---- Material to process

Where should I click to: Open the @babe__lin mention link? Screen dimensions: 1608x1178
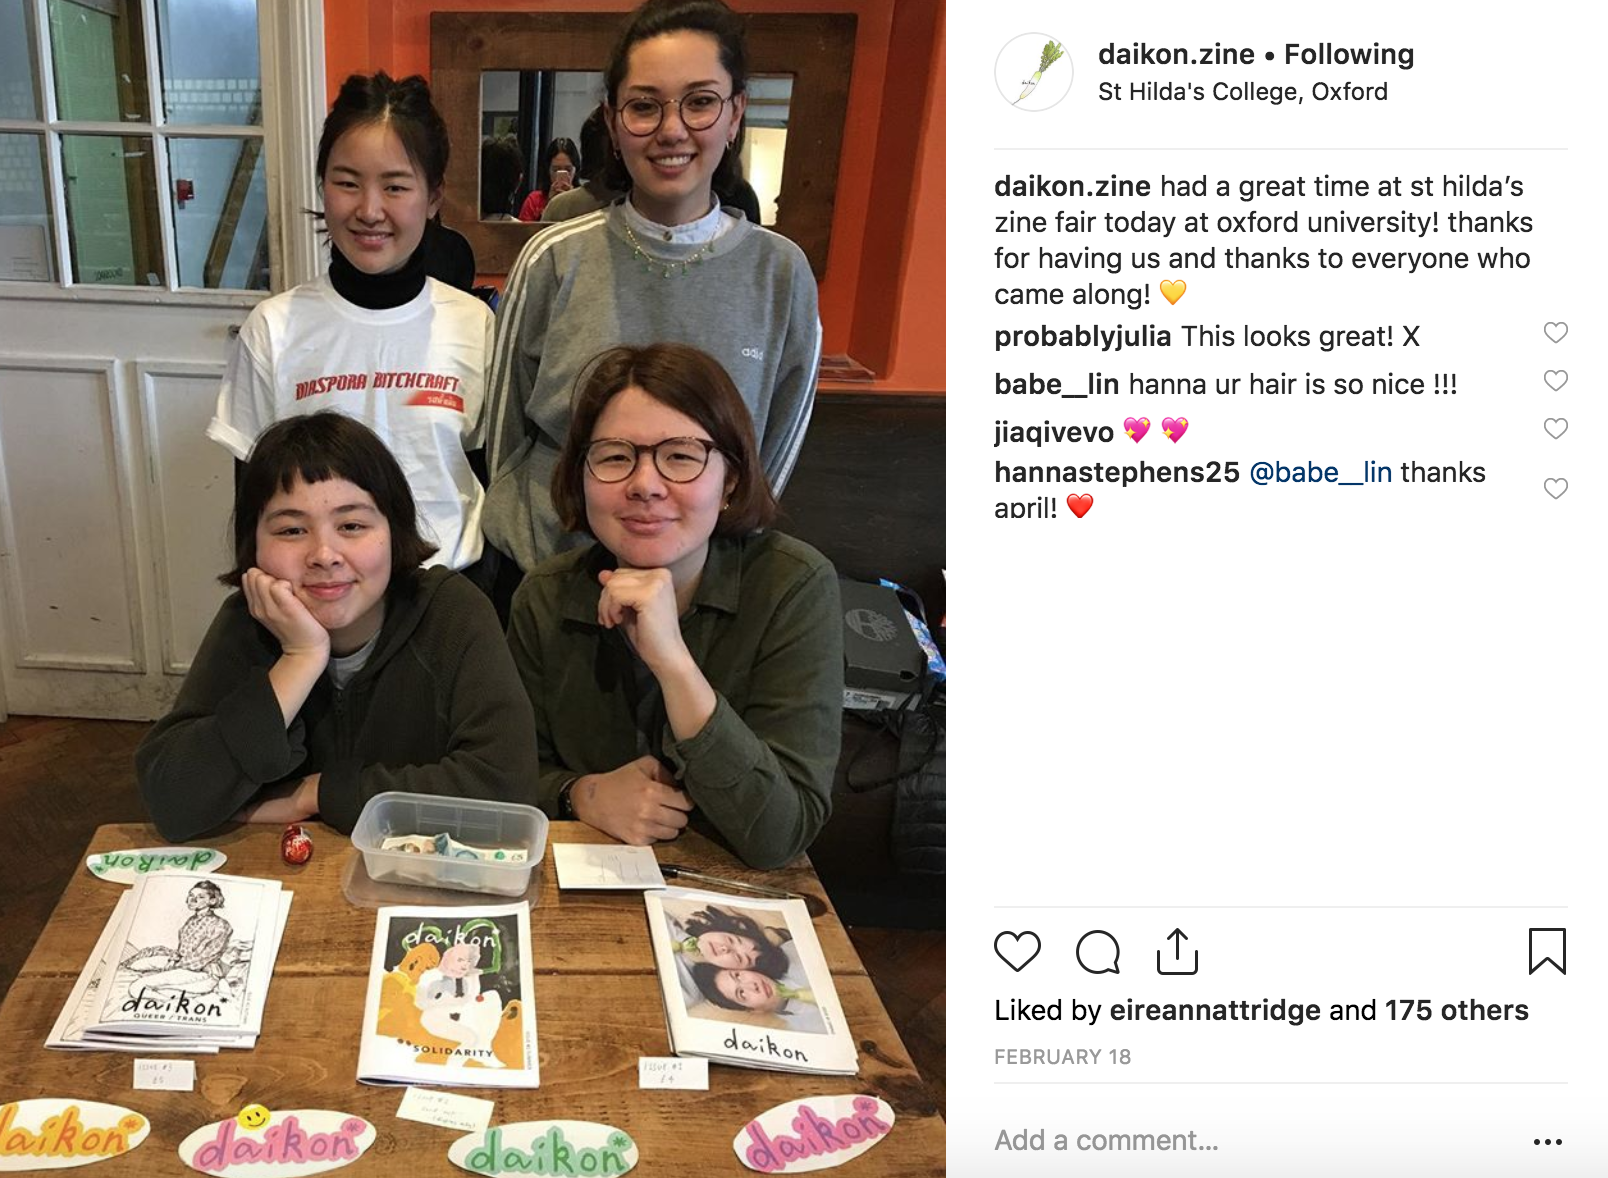1321,472
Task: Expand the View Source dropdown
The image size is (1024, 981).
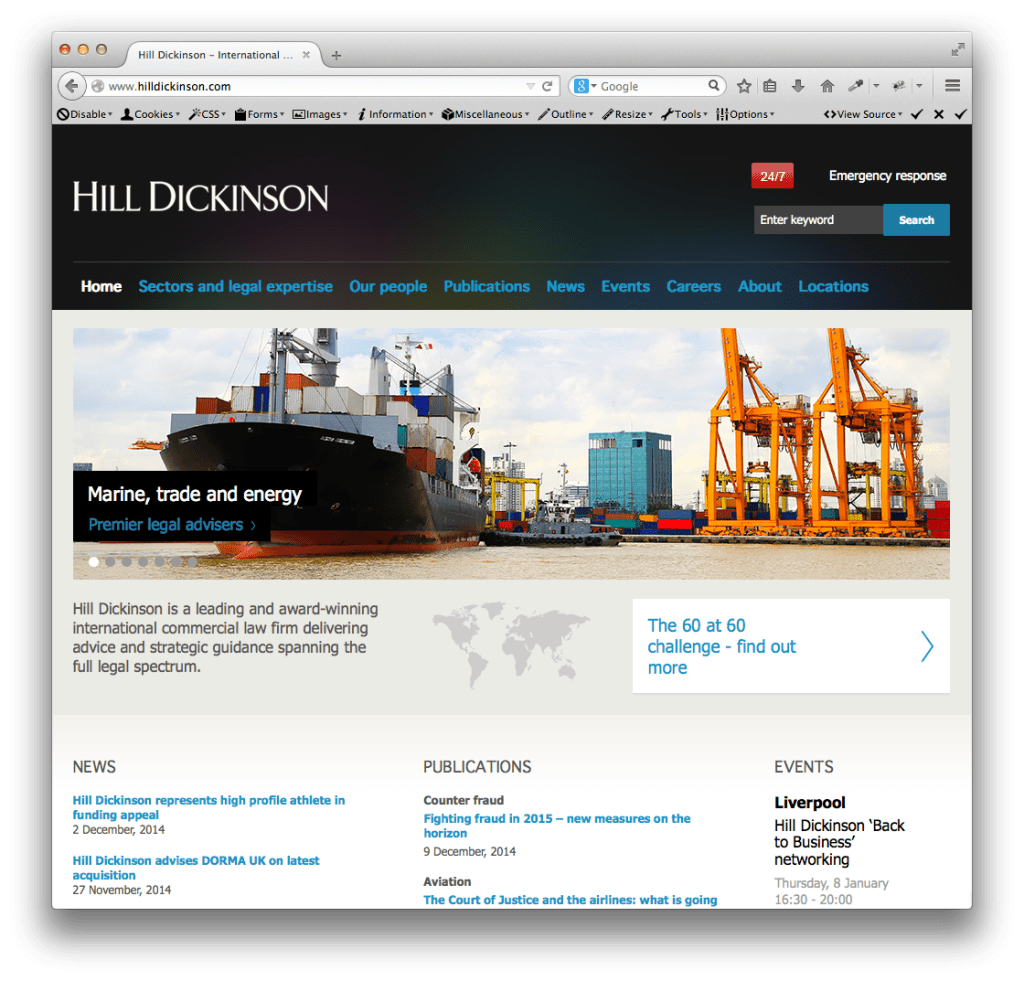Action: pos(862,113)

--------

#### Work required
Set down every record exactly, without the pictures.

#### Output
Where should I click to: Open the @babe__lin mention link? Screen dimensions: 1608x1178
1321,472
Task: Expand the View Source dropdown
The image size is (1024, 981).
Action: pos(862,113)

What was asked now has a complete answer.